The disgraced publicist was exposed as a ruthless and manipulative sex offender as part of Operation Yewtree's investigations into historic sex crimes
Conviction on eight counts of indecent assault against four victims, he died three years into serving his eight-year sentence.
New Channel 4 documentary Max Clifford: The Fall of a Tabloid King offers a close look at how his fall from grace started and exactly how his life unravelled.
Who was Max Clifford?
The publicist who helped launch the careers of countless stars, he was a man whose celebrity client list that included the likes of Simon Cowell and Muhammad Ali.
The king of the kiss-and-tell story, his well placed newspaper pieces ruined the careers of some of the most powerful people in the country.
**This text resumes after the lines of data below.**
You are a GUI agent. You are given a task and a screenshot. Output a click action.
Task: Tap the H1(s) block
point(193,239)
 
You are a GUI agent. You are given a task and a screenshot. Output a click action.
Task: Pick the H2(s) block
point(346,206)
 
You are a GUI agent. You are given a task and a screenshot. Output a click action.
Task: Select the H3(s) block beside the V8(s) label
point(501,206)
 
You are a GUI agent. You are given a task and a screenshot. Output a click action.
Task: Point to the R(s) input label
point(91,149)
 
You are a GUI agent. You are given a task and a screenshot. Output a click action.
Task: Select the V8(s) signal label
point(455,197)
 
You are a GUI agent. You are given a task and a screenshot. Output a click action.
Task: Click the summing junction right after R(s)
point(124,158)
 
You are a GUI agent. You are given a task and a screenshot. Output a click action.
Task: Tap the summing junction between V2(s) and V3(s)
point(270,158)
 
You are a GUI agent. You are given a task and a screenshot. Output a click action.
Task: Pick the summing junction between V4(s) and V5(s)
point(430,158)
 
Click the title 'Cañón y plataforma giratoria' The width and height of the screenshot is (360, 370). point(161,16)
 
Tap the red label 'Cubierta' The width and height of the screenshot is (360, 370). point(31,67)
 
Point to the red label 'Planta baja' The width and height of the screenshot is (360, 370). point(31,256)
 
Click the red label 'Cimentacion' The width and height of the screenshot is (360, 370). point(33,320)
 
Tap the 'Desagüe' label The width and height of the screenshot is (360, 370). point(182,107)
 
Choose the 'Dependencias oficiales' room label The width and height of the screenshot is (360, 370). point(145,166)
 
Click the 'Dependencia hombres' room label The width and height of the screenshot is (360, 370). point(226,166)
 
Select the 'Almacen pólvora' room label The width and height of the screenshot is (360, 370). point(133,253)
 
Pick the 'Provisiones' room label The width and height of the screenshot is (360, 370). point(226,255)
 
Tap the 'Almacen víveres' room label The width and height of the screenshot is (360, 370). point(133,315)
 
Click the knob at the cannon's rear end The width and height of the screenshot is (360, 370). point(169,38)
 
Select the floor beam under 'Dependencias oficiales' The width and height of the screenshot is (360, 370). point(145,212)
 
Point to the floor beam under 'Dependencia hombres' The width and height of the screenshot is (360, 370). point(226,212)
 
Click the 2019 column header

He was the deal broker who got his people onto the front pages – and knew how to keep them out of the spotlight as well.
When it all went wrong
Police officers arrested him at his home in December 2012 on suspicion of sexual offences.
Taken in as part of Operation Yewtree which was set up in the wake of the Jimmy Savile sexual abuse scandal, things unravelled.
On April 26 2013, he was charged with a further eleven indecent assaults between 1966 and 1985 on girls and women aged 14 to 19.
Sent to prison
He was sentenced to eight years in prison in May 2014.
Judge Anthony Leonard told Max he should serve at least half his sentence in prison.
Following the verdict, Peter Watt – Director of Child Protection at the NSPCC – stated: “Max Clifford has rightly been unmasked as a ruthless and manipulative sex offender who preyed for decades on children and young women.”
His death behind bars
Clifford died on December 10 2017, it was announced.
He lost his life three days after suffering a heart attack in his prison cell.
He was 74-year- old when he died in Hinchingbrooke Hospital and his victims were still suing him at the time of his death.